◆ TASK DESCRIPTION ◆
Produce a character-for-character copy of the data below.

Saved entries:
- Opening Delimiter -

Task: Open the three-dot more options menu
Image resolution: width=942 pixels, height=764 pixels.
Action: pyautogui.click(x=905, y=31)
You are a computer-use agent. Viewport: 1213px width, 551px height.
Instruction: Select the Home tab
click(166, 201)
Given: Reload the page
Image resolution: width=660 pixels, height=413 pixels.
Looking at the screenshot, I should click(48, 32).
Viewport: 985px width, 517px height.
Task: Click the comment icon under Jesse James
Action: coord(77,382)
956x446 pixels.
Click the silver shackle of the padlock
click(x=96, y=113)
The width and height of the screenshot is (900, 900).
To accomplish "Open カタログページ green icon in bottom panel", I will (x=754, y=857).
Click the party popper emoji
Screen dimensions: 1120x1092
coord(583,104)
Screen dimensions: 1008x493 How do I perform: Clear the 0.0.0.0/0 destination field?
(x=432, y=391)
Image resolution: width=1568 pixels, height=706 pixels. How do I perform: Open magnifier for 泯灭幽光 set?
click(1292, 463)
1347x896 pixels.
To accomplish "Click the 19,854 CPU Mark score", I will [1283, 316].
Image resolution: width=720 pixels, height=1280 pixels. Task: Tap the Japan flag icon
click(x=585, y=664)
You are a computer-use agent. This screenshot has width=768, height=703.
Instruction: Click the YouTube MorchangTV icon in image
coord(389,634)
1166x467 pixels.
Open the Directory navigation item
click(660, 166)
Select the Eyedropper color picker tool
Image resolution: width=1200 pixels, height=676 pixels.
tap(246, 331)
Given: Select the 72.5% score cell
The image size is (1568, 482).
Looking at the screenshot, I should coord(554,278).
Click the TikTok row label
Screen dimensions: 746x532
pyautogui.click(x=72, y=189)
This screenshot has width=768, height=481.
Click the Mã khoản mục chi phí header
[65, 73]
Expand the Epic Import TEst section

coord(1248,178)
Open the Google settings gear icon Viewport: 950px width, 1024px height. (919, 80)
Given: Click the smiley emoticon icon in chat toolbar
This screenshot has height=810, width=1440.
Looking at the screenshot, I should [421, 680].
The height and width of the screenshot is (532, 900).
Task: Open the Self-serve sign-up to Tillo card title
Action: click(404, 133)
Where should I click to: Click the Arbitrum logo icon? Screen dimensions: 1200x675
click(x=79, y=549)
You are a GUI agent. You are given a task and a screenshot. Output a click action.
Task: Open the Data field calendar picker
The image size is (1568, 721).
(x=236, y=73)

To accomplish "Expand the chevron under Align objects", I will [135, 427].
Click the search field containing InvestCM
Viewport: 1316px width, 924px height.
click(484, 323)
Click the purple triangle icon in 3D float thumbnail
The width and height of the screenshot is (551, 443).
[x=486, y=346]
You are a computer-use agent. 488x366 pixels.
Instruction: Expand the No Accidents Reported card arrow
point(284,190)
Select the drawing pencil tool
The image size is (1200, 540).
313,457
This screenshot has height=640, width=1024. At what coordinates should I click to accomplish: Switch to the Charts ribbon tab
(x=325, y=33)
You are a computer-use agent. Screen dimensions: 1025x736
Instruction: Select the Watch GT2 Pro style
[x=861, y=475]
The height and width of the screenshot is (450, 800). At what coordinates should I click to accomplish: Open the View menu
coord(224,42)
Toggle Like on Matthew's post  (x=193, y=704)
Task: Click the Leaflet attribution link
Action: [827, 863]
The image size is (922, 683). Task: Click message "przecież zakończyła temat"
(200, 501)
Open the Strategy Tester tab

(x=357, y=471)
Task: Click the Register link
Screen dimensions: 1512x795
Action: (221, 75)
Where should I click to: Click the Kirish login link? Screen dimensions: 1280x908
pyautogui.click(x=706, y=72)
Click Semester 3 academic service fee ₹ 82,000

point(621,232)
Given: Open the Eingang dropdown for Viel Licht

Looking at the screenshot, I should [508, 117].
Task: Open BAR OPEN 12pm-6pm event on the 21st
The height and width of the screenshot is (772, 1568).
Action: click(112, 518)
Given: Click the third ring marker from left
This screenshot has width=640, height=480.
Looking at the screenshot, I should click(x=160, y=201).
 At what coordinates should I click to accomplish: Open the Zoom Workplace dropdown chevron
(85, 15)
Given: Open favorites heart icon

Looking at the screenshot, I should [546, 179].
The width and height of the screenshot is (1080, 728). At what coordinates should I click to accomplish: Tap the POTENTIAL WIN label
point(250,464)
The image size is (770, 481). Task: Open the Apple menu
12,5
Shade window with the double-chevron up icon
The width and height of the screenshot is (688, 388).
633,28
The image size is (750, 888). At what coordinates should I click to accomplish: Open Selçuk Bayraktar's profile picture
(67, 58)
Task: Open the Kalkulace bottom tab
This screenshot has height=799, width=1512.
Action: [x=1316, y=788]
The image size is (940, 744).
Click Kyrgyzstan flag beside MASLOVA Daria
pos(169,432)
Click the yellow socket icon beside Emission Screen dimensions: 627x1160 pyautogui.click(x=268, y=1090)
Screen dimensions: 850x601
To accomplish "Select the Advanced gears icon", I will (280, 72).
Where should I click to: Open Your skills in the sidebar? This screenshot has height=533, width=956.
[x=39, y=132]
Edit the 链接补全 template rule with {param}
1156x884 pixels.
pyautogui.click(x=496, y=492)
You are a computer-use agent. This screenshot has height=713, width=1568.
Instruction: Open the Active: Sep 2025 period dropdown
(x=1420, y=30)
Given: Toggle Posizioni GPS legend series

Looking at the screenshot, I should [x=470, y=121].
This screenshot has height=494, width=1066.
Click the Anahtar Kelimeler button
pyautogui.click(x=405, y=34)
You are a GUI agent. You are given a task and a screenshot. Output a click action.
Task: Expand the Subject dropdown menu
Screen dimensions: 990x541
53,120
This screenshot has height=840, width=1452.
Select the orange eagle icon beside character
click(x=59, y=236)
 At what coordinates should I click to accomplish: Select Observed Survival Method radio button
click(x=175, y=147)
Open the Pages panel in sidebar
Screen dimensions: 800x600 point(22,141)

- Closing Delimiter -

◆ REPLY ◆
Task: Open the three-dot more options menu
Image resolution: width=942 pixels, height=764 pixels.
Action: pyautogui.click(x=905, y=31)
You are a computer-use agent. Viewport: 1213px width, 551px height.
Instruction: Select the Home tab
click(166, 201)
Given: Reload the page
Image resolution: width=660 pixels, height=413 pixels.
Looking at the screenshot, I should click(48, 32).
Viewport: 985px width, 517px height.
Task: Click the comment icon under Jesse James
Action: coord(77,382)
956x446 pixels.
Click the silver shackle of the padlock
click(x=96, y=113)
The width and height of the screenshot is (900, 900).
To accomplish "Open カタログページ green icon in bottom panel", I will (x=754, y=857).
Click the party popper emoji
Screen dimensions: 1120x1092
coord(583,104)
Screen dimensions: 1008x493 How do I perform: Clear the 0.0.0.0/0 destination field?
(x=432, y=391)
Image resolution: width=1568 pixels, height=706 pixels. How do I perform: Open magnifier for 泯灭幽光 set?
click(1292, 463)
1347x896 pixels.
To accomplish "Click the 19,854 CPU Mark score", I will [1283, 316].
Image resolution: width=720 pixels, height=1280 pixels. Task: Tap the Japan flag icon
click(x=585, y=664)
You are a computer-use agent. This screenshot has width=768, height=703.
Instruction: Click the YouTube MorchangTV icon in image
coord(389,634)
1166x467 pixels.
Open the Directory navigation item
click(660, 166)
Select the Eyedropper color picker tool
Image resolution: width=1200 pixels, height=676 pixels.
tap(246, 331)
Given: Select the 72.5% score cell
The image size is (1568, 482).
Looking at the screenshot, I should coord(554,278).
Click the TikTok row label
Screen dimensions: 746x532
pyautogui.click(x=72, y=189)
This screenshot has width=768, height=481.
Click the Mã khoản mục chi phí header
[65, 73]
Expand the Epic Import TEst section

coord(1248,178)
Open the Google settings gear icon Viewport: 950px width, 1024px height. (919, 80)
Given: Click the smiley emoticon icon in chat toolbar
This screenshot has height=810, width=1440.
Looking at the screenshot, I should [421, 680].
The height and width of the screenshot is (532, 900).
Task: Open the Self-serve sign-up to Tillo card title
Action: click(404, 133)
Where should I click to: Click the Arbitrum logo icon? Screen dimensions: 1200x675
click(x=79, y=549)
You are a GUI agent. You are given a task and a screenshot. Output a click action.
Task: Open the Data field calendar picker
The image size is (1568, 721).
(x=236, y=73)

To accomplish "Expand the chevron under Align objects", I will [135, 427].
Click the search field containing InvestCM
Viewport: 1316px width, 924px height.
click(484, 323)
Click the purple triangle icon in 3D float thumbnail
The width and height of the screenshot is (551, 443).
[x=486, y=346]
You are a computer-use agent. 488x366 pixels.
Instruction: Expand the No Accidents Reported card arrow
point(284,190)
Select the drawing pencil tool
The image size is (1200, 540).
313,457
This screenshot has height=640, width=1024. At what coordinates should I click to accomplish: Switch to the Charts ribbon tab
(x=325, y=33)
You are a computer-use agent. Screen dimensions: 1025x736
Instruction: Select the Watch GT2 Pro style
[x=861, y=475]
The height and width of the screenshot is (450, 800). At what coordinates should I click to accomplish: Open the View menu
coord(224,42)
Toggle Like on Matthew's post  (x=193, y=704)
Task: Click the Leaflet attribution link
Action: [827, 863]
The image size is (922, 683). Task: Click message "przecież zakończyła temat"
(200, 501)
Open the Strategy Tester tab

(x=357, y=471)
Task: Click the Register link
Screen dimensions: 1512x795
Action: (221, 75)
Where should I click to: Click the Kirish login link? Screen dimensions: 1280x908
pyautogui.click(x=706, y=72)
Click Semester 3 academic service fee ₹ 82,000

point(621,232)
Given: Open the Eingang dropdown for Viel Licht

Looking at the screenshot, I should [508, 117].
Task: Open BAR OPEN 12pm-6pm event on the 21st
The height and width of the screenshot is (772, 1568).
Action: click(112, 518)
Given: Click the third ring marker from left
This screenshot has width=640, height=480.
Looking at the screenshot, I should click(x=160, y=201).
 At what coordinates should I click to accomplish: Open the Zoom Workplace dropdown chevron
(85, 15)
Given: Open favorites heart icon

Looking at the screenshot, I should [546, 179].
The width and height of the screenshot is (1080, 728). At what coordinates should I click to accomplish: Tap the POTENTIAL WIN label
point(250,464)
The image size is (770, 481). Task: Open the Apple menu
12,5
Shade window with the double-chevron up icon
The width and height of the screenshot is (688, 388).
633,28
The image size is (750, 888). At what coordinates should I click to accomplish: Open Selçuk Bayraktar's profile picture
(67, 58)
Task: Open the Kalkulace bottom tab
This screenshot has height=799, width=1512.
Action: [x=1316, y=788]
The image size is (940, 744).
Click Kyrgyzstan flag beside MASLOVA Daria
pos(169,432)
Click the yellow socket icon beside Emission Screen dimensions: 627x1160 pyautogui.click(x=268, y=1090)
Screen dimensions: 850x601
To accomplish "Select the Advanced gears icon", I will (280, 72).
Where should I click to: Open Your skills in the sidebar? This screenshot has height=533, width=956.
[x=39, y=132]
Edit the 链接补全 template rule with {param}
1156x884 pixels.
pyautogui.click(x=496, y=492)
You are a computer-use agent. This screenshot has height=713, width=1568.
Instruction: Open the Active: Sep 2025 period dropdown
(x=1420, y=30)
Given: Toggle Posizioni GPS legend series

Looking at the screenshot, I should [x=470, y=121].
This screenshot has height=494, width=1066.
Click the Anahtar Kelimeler button
pyautogui.click(x=405, y=34)
You are a GUI agent. You are given a task and a screenshot. Output a click action.
Task: Expand the Subject dropdown menu
Screen dimensions: 990x541
53,120
This screenshot has height=840, width=1452.
Select the orange eagle icon beside character
click(x=59, y=236)
 At what coordinates should I click to accomplish: Select Observed Survival Method radio button
click(x=175, y=147)
Open the Pages panel in sidebar
Screen dimensions: 800x600 point(22,141)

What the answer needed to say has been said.